═══ EXERCISE DATA

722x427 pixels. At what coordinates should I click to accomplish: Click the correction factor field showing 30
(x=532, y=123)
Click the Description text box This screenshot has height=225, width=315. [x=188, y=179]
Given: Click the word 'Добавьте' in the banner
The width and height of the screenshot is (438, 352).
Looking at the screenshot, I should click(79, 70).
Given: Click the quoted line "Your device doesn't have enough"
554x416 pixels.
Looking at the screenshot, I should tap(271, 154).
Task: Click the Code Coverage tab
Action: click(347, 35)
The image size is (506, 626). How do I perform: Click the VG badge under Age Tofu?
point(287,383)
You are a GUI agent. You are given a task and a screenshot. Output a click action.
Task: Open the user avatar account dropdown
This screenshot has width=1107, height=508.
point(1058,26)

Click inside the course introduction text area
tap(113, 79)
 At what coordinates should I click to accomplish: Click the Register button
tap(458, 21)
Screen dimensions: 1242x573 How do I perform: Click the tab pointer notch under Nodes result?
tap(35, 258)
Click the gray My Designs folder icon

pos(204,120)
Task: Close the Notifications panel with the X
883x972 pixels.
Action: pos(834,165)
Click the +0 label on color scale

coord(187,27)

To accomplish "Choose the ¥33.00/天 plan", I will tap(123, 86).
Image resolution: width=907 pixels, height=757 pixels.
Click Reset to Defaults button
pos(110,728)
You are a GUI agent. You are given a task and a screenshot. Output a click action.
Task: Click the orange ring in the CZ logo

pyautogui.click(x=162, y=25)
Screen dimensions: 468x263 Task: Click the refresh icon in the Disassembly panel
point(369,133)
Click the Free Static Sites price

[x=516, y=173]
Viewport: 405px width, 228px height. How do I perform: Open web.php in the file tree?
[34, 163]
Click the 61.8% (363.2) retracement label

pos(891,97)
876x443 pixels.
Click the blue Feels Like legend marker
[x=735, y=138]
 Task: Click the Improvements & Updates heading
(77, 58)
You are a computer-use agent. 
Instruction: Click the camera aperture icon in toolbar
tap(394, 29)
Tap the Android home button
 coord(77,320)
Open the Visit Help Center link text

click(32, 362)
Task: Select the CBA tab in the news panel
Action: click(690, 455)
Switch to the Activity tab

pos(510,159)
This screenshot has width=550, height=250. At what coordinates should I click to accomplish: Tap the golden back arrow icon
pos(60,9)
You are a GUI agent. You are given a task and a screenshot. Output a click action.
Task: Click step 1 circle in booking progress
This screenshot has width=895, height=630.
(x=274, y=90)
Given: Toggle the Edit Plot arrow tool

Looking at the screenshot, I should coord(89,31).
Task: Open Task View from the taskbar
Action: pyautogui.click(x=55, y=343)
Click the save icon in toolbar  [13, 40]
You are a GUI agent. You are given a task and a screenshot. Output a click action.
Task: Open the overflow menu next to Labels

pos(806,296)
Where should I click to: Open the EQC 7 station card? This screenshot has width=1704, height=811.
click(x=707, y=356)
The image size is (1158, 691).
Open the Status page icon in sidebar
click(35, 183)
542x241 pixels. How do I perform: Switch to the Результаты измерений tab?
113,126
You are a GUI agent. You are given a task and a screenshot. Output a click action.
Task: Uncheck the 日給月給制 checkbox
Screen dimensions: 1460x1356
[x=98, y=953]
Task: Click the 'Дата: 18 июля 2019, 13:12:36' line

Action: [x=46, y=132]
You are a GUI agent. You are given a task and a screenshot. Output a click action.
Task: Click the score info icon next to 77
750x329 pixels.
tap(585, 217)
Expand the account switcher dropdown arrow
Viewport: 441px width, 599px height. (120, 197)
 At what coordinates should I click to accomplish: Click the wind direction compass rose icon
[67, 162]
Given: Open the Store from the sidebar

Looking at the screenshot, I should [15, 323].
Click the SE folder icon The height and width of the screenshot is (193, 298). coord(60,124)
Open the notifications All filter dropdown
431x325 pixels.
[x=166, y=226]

══════

WHAT YOU WILL DO:
The response should consist of every record above, reproduced exactly.

EXPECTED OUTPUT:
722x427 pixels. At what coordinates should I click to accomplish: Click the correction factor field showing 30
(x=532, y=123)
Click the Description text box This screenshot has height=225, width=315. [x=188, y=179]
Given: Click the word 'Добавьте' in the banner
The width and height of the screenshot is (438, 352).
Looking at the screenshot, I should click(79, 70).
Given: Click the quoted line "Your device doesn't have enough"
554x416 pixels.
Looking at the screenshot, I should tap(271, 154).
Task: Click the Code Coverage tab
Action: click(347, 35)
The image size is (506, 626). How do I perform: Click the VG badge under Age Tofu?
point(287,383)
You are a GUI agent. You are given a task and a screenshot. Output a click action.
Task: Open the user avatar account dropdown
This screenshot has width=1107, height=508.
point(1058,26)

Click inside the course introduction text area
tap(113, 79)
 At what coordinates should I click to accomplish: Click the Register button
tap(458, 21)
Screen dimensions: 1242x573 How do I perform: Click the tab pointer notch under Nodes result?
tap(35, 258)
Click the gray My Designs folder icon

pos(204,120)
Task: Close the Notifications panel with the X
883x972 pixels.
Action: pos(834,165)
Click the +0 label on color scale

coord(187,27)

To accomplish "Choose the ¥33.00/天 plan", I will tap(123, 86).
Image resolution: width=907 pixels, height=757 pixels.
Click Reset to Defaults button
pos(110,728)
You are a GUI agent. You are given a task and a screenshot. Output a click action.
Task: Click the orange ring in the CZ logo

pyautogui.click(x=162, y=25)
Screen dimensions: 468x263 Task: Click the refresh icon in the Disassembly panel
point(369,133)
Click the Free Static Sites price

[x=516, y=173]
Viewport: 405px width, 228px height. How do I perform: Open web.php in the file tree?
[34, 163]
Click the 61.8% (363.2) retracement label

pos(891,97)
876x443 pixels.
Click the blue Feels Like legend marker
[x=735, y=138]
 Task: Click the Improvements & Updates heading
(77, 58)
You are a computer-use agent. 
Instruction: Click the camera aperture icon in toolbar
tap(394, 29)
Tap the Android home button
 coord(77,320)
Open the Visit Help Center link text

click(32, 362)
Task: Select the CBA tab in the news panel
Action: click(690, 455)
Switch to the Activity tab

pos(510,159)
This screenshot has width=550, height=250. At what coordinates should I click to accomplish: Tap the golden back arrow icon
pos(60,9)
You are a GUI agent. You are given a task and a screenshot. Output a click action.
Task: Click step 1 circle in booking progress
This screenshot has width=895, height=630.
(x=274, y=90)
Given: Toggle the Edit Plot arrow tool

Looking at the screenshot, I should coord(89,31).
Task: Open Task View from the taskbar
Action: pyautogui.click(x=55, y=343)
Click the save icon in toolbar  [13, 40]
You are a GUI agent. You are given a task and a screenshot. Output a click action.
Task: Open the overflow menu next to Labels

pos(806,296)
Where should I click to: Open the EQC 7 station card? This screenshot has width=1704, height=811.
click(x=707, y=356)
The image size is (1158, 691).
Open the Status page icon in sidebar
click(35, 183)
542x241 pixels. How do I perform: Switch to the Результаты измерений tab?
113,126
You are a GUI agent. You are given a task and a screenshot. Output a click action.
Task: Uncheck the 日給月給制 checkbox
Screen dimensions: 1460x1356
[x=98, y=953]
Task: Click the 'Дата: 18 июля 2019, 13:12:36' line

Action: [x=46, y=132]
You are a GUI agent. You are given a task and a screenshot. Output a click action.
Task: Click the score info icon next to 77
750x329 pixels.
tap(585, 217)
Expand the account switcher dropdown arrow
Viewport: 441px width, 599px height. (120, 197)
 At what coordinates should I click to accomplish: Click the wind direction compass rose icon
[67, 162]
Given: Open the Store from the sidebar

Looking at the screenshot, I should [15, 323].
Click the SE folder icon The height and width of the screenshot is (193, 298). coord(60,124)
Open the notifications All filter dropdown
431x325 pixels.
[x=166, y=226]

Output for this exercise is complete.